_Directions_
Copy out the material from the line with "Enable the checkbox" to the line with "click(x=329, y=47)", swapping "hamburger" for "navigation" and leaving everything else as it is.

_Exercise input_
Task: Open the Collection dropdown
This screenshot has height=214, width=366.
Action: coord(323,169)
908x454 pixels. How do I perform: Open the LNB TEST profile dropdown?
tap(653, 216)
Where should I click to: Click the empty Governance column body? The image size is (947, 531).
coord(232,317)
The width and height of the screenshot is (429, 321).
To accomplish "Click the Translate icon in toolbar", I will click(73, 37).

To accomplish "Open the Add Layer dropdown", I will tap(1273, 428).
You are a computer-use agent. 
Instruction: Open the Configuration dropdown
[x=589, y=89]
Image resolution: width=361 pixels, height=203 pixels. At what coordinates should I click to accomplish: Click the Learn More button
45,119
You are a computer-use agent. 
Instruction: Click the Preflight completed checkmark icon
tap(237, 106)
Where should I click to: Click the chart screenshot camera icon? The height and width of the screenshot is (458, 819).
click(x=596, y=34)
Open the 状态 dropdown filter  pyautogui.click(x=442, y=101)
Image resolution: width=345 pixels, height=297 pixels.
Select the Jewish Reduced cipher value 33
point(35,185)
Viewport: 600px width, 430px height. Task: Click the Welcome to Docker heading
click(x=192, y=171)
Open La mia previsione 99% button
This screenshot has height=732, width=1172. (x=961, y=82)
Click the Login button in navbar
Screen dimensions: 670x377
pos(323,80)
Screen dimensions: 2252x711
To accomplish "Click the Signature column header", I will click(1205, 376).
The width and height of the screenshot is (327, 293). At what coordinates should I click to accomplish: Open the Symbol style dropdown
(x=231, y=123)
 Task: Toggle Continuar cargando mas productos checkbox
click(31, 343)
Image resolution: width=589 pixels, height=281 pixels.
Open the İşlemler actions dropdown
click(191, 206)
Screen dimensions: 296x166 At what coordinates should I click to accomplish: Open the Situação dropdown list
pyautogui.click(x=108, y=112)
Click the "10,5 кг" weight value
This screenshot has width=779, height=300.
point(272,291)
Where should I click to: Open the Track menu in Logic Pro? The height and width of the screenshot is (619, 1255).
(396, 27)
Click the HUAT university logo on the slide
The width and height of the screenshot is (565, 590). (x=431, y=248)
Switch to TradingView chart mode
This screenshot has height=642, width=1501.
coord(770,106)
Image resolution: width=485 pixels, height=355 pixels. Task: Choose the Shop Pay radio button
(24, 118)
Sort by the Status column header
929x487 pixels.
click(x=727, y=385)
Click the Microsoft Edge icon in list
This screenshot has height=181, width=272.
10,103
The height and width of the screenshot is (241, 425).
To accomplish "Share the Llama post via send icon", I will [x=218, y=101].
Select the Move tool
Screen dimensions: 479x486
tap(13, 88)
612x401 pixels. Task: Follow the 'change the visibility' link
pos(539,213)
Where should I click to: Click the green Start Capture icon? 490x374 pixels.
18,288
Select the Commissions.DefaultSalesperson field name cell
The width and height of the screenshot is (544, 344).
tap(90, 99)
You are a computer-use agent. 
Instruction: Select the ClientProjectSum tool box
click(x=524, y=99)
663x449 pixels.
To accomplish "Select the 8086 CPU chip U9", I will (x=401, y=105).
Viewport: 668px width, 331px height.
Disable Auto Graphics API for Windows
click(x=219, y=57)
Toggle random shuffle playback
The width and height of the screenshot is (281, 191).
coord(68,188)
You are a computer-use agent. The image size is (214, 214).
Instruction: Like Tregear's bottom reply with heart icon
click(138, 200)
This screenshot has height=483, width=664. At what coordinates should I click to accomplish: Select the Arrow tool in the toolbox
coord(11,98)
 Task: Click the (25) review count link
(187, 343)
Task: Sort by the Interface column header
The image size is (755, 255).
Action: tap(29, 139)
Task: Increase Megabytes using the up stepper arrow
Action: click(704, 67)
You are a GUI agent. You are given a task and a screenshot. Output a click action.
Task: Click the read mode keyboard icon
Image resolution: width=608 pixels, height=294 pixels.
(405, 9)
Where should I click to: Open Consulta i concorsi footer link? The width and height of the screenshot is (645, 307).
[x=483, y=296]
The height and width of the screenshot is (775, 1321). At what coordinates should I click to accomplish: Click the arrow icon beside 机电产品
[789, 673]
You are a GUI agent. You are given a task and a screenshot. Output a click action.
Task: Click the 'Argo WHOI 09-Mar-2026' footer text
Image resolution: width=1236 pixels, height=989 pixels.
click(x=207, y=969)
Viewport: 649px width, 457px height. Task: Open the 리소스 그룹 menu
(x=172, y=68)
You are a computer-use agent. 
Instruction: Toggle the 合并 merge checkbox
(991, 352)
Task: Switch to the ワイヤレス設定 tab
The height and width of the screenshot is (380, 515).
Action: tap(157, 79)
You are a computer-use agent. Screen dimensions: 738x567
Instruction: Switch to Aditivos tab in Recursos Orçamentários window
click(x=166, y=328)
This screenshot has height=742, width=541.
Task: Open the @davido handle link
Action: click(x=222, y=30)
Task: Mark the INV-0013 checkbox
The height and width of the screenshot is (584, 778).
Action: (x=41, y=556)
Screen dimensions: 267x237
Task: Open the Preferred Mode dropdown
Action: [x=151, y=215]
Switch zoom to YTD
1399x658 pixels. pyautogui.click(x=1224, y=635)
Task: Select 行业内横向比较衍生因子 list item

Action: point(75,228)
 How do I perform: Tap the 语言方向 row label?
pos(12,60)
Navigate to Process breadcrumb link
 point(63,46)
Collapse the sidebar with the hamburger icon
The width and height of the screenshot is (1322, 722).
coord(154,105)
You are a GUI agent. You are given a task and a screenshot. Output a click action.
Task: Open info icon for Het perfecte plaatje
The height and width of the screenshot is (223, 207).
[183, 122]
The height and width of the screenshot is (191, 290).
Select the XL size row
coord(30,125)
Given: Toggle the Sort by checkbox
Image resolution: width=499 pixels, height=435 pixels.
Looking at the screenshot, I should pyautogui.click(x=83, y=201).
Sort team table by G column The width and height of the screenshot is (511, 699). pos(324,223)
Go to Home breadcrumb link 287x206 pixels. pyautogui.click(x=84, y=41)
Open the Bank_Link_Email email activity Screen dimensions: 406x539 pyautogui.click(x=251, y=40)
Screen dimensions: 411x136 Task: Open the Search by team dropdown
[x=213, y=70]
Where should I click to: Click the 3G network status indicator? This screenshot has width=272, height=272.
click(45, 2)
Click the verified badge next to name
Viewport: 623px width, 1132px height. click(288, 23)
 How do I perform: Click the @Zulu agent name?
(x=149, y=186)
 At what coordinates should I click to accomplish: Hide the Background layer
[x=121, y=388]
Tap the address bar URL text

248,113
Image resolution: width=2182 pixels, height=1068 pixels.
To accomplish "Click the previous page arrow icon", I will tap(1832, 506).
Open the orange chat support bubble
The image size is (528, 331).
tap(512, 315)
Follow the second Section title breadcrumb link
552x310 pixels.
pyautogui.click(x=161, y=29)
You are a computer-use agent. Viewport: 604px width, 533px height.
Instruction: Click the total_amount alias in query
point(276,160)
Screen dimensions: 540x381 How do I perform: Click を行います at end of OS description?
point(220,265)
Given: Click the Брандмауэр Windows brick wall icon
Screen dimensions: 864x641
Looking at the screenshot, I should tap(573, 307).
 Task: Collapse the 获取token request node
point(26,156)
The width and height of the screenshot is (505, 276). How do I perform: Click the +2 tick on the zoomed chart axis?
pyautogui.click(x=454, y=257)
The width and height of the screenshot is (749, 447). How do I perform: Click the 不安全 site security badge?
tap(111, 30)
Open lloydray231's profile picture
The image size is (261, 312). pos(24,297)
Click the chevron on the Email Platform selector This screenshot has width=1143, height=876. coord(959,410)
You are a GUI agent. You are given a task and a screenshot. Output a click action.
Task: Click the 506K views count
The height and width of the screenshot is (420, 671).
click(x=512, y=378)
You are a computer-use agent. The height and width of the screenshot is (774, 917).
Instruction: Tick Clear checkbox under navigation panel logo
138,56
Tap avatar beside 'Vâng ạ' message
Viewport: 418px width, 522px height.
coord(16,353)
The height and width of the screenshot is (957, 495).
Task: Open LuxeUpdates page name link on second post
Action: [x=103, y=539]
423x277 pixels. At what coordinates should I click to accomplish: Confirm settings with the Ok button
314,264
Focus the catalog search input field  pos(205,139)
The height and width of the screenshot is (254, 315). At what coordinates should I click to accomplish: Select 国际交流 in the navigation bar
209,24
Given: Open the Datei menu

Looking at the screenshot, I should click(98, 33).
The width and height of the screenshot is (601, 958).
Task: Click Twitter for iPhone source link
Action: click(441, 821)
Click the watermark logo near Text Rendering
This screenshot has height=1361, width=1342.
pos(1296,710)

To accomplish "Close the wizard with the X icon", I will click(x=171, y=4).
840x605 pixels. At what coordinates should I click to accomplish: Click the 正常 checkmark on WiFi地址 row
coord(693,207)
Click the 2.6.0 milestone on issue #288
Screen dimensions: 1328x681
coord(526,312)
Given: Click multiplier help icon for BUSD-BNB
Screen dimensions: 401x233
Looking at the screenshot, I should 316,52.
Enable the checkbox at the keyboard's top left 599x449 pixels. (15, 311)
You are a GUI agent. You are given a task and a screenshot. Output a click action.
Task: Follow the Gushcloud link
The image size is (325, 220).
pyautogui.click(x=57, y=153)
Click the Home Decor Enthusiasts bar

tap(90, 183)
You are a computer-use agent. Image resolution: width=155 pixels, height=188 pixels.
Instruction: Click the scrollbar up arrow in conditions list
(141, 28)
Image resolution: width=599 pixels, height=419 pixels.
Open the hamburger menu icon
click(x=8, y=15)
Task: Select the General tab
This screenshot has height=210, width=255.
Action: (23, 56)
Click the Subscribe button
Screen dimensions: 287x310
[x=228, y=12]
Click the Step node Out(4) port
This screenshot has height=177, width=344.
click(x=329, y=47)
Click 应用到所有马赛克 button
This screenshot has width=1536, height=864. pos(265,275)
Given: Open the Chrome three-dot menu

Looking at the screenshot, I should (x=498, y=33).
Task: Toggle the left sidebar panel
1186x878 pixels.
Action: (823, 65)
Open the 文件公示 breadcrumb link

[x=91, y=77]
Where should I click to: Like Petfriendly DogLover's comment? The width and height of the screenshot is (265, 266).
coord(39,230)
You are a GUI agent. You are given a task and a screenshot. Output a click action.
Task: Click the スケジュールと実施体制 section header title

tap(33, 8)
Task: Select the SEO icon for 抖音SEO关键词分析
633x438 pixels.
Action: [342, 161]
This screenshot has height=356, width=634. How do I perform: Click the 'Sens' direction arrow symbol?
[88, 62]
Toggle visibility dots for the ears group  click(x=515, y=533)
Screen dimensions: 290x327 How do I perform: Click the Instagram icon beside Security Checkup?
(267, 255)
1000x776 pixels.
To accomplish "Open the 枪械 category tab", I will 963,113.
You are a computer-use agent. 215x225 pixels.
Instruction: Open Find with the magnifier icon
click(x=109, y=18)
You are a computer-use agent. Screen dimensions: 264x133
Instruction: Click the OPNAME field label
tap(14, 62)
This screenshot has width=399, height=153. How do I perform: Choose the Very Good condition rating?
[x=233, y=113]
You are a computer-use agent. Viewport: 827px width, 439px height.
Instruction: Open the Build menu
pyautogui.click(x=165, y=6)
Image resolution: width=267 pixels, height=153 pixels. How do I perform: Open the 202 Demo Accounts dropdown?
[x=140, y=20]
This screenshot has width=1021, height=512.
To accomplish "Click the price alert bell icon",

_Task result_
Enable the checkbox at the keyboard's top left 599x449 pixels. (15, 311)
You are a GUI agent. You are given a task and a screenshot. Output a click action.
Task: Follow the Gushcloud link
The image size is (325, 220).
pyautogui.click(x=57, y=153)
Click the Home Decor Enthusiasts bar

tap(90, 183)
You are a computer-use agent. Image resolution: width=155 pixels, height=188 pixels.
Instruction: Click the scrollbar up arrow in conditions list
(141, 28)
Image resolution: width=599 pixels, height=419 pixels.
Open the navigation menu icon
click(x=8, y=15)
Task: Select the General tab
This screenshot has height=210, width=255.
Action: (23, 56)
Click the Subscribe button
Screen dimensions: 287x310
[x=228, y=12]
Click the Step node Out(4) port
This screenshot has height=177, width=344.
click(x=329, y=47)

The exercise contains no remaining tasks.